Russia Confirms Accomplished Evaluation of Nuclear-Powered Storm Petrel Cruise Missile
The nation has evaluated the reactor-driven Burevestnik long-range missile, as stated by the country's senior general.
"We have executed a prolonged flight of a atomic-propelled weapon and it covered a vast distance, which is not the ultimate range," Top Army Official Valery Gerasimov told the Russian leader in a televised meeting.
The low-altitude experimental weapon, initially revealed in 2018, has been portrayed as having a theoretically endless flight path and the capability to avoid missile defences.
Western experts have in the past questioned over the missile's strategic value and Moscow's assertions of having effectively trialed it.
The national leader said that a "final successful test" of the armament had been held in 2023, but the claim lacked outside validation. Of a minimum of thirteen documented trials, merely a pair had partial success since the mid-2010s, as per an disarmament advocacy body.

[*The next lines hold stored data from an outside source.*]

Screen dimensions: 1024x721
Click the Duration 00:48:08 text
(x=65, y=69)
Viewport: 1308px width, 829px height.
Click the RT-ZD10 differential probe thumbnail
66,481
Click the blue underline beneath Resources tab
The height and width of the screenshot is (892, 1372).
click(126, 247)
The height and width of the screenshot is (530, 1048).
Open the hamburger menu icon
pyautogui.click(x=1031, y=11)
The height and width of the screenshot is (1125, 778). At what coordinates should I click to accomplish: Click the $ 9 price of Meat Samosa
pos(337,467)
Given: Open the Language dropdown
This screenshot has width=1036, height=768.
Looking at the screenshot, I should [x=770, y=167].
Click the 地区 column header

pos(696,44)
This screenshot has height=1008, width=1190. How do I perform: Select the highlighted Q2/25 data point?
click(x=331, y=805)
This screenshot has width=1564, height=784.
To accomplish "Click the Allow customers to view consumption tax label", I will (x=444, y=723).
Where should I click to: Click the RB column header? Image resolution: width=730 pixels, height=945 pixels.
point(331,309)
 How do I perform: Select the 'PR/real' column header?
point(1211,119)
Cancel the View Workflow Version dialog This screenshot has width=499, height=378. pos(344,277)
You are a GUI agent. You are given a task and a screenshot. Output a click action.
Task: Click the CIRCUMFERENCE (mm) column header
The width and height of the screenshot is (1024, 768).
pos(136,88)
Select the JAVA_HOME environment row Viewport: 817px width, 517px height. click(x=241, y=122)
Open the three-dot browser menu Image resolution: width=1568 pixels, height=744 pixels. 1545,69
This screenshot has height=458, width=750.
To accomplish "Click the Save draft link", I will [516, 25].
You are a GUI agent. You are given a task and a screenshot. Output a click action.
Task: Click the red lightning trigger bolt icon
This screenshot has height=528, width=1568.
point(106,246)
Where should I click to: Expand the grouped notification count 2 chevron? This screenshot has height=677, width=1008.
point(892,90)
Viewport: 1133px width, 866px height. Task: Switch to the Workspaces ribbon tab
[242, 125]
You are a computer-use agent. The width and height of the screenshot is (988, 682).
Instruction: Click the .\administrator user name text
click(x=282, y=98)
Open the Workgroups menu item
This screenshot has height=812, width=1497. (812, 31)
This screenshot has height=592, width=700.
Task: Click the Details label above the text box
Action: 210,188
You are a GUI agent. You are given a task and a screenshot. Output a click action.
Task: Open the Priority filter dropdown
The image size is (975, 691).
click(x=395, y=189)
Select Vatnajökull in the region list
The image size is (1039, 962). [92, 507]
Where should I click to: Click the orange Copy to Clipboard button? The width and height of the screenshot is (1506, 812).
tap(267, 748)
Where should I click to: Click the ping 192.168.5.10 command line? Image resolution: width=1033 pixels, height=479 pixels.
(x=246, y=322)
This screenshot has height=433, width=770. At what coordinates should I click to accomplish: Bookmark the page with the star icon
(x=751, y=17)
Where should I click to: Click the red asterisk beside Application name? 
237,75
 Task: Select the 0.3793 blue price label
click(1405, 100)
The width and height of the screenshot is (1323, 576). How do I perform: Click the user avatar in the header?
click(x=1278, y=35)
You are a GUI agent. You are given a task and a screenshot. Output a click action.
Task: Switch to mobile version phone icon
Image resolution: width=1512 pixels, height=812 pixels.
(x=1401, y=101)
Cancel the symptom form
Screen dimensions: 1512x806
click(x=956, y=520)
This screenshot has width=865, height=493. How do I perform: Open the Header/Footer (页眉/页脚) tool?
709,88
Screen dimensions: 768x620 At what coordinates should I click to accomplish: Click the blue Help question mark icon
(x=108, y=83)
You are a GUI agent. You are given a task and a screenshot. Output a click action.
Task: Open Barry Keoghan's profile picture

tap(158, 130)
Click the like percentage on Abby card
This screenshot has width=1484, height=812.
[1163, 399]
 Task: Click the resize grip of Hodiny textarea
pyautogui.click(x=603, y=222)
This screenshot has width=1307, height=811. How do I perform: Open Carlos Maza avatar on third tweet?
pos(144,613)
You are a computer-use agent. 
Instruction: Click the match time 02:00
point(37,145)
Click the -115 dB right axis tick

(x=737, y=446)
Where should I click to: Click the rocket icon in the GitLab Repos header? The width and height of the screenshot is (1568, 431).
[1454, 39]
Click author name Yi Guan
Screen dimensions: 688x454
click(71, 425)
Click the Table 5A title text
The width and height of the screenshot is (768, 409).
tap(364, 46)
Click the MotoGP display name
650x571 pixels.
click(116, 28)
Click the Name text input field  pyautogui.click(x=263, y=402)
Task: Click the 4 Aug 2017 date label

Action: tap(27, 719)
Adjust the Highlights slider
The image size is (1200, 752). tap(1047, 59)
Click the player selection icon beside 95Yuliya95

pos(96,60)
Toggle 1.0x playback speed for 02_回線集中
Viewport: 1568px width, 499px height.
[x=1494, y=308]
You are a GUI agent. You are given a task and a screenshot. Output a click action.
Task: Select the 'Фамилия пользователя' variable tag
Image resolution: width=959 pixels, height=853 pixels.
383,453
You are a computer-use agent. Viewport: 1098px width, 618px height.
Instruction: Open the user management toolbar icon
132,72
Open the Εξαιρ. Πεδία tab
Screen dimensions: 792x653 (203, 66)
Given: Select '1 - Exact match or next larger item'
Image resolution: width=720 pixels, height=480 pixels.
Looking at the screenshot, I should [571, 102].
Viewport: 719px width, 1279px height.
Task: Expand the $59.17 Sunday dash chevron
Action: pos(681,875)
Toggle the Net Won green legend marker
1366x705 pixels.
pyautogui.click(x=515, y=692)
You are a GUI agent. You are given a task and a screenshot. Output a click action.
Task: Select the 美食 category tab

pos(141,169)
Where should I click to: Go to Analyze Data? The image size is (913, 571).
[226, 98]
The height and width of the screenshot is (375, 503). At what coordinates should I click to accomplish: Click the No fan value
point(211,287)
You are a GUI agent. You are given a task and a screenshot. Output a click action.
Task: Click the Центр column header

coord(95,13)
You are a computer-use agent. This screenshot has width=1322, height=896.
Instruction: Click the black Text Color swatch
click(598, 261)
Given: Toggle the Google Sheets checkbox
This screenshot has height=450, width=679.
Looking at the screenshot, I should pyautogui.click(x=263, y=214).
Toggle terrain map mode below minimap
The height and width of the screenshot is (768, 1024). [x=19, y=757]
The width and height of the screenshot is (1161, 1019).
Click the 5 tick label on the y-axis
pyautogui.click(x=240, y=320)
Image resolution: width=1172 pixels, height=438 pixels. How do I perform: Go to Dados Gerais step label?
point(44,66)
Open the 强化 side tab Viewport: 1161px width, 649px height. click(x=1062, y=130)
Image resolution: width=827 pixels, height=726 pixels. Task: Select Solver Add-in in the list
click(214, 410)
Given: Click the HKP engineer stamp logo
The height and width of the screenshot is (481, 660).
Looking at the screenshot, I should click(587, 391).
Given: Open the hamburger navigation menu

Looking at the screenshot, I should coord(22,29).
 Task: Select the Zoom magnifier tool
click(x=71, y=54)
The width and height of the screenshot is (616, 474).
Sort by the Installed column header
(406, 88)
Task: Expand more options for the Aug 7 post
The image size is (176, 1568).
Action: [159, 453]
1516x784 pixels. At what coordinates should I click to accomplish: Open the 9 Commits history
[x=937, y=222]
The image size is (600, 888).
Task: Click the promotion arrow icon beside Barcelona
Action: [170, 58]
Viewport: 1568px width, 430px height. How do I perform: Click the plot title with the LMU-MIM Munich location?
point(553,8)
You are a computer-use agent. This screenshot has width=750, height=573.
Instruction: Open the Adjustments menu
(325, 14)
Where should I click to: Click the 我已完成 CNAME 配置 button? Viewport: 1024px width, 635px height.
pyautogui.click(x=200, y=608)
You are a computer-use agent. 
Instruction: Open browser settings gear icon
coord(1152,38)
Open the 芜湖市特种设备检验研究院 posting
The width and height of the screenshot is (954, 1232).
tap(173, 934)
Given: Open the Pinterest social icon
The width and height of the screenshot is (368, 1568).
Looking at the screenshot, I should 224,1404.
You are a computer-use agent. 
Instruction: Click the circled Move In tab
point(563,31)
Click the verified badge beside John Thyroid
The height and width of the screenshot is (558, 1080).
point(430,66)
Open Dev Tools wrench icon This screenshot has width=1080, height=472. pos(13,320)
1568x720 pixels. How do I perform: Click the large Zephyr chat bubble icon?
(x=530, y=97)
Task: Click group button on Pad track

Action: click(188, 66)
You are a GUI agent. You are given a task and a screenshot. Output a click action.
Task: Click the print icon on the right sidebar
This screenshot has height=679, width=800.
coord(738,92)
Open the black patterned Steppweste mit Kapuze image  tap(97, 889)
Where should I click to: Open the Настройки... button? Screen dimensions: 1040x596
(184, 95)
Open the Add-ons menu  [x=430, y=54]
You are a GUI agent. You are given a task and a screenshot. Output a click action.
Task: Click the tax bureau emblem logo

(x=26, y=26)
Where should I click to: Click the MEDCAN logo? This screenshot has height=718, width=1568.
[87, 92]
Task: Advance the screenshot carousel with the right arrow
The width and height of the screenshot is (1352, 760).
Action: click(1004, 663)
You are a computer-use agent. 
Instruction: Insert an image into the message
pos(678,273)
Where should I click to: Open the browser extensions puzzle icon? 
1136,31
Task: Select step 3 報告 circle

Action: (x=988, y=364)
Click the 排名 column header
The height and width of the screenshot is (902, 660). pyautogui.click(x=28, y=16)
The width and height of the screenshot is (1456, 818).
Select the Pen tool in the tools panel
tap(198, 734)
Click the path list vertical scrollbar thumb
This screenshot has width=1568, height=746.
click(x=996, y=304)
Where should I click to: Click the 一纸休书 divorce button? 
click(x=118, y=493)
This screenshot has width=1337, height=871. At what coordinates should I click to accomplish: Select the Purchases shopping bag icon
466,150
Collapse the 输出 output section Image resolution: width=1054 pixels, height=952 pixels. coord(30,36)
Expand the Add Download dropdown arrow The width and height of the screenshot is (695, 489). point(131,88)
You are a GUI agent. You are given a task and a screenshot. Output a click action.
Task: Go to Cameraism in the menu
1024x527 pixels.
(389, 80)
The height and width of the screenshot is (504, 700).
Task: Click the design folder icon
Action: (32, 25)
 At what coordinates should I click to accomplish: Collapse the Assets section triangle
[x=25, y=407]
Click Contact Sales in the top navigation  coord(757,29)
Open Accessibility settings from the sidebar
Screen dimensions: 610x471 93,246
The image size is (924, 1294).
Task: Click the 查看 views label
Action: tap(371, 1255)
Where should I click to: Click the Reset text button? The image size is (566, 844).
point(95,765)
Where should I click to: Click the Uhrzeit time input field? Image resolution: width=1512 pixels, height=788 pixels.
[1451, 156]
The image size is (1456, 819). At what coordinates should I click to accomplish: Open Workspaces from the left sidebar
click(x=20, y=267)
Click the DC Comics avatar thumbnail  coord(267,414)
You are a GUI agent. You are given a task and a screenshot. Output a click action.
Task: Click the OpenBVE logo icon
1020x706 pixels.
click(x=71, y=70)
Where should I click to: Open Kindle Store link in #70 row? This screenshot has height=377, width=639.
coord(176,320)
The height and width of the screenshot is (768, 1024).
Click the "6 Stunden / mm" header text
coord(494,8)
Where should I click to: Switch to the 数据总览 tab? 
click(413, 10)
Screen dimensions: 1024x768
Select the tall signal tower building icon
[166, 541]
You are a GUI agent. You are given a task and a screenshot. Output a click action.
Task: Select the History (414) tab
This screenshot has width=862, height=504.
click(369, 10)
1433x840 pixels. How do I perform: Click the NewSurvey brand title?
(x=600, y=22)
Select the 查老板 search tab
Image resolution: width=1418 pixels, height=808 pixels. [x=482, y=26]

The general said the projectile was in the sky for 15 hours during the evaluation on 21 October.
He noted the projectile's ascent and directional control were tested and were determined to be up to specification, as per a domestic media outlet.
"Therefore, it demonstrated high capabilities to evade anti-missile and aerial protection," the news agency stated the general as saying.
The projectile's application has been the subject of intense debate in defence and strategic sectors since it was initially revealed in recent years.
A 2021 report by a American military analysis unit determined: "A reactor-driven long-range projectile would provide the nation a unique weapon with global strike capacity."
Nonetheless, as a foreign policy research organization commented the identical period, Moscow faces significant challenges in achieving operational status.
"Its induction into the state's inventory likely depends not only on resolving the considerable technical challenge of guaranteeing the reliable performance of the nuclear-propulsion unit," specialists wrote.
"There have been several flawed evaluations, and an accident resulting in a number of casualties."
A defence publication cited in the report asserts the weapon has a range of between a substantial span, enabling "the missile to be stationed throughout the nation and still be able to reach goals in the United States mainland."
The corresponding source also says the missile can travel as low as 50 to 100 metres above the earth, causing complexity for defensive networks to stop.
The projectile, referred to as a specific moniker by a Western alliance, is thought to be powered by a reactor system, which is designed to commence operation after solid fuel rocket boosters have propelled it into the sky.
An investigation by a news agency recently pinpointed a facility 295 miles north of Moscow as the likely launch site of the weapon.
Using orbital photographs from last summer, an expert told the service he had detected several deployment sites being built at the location.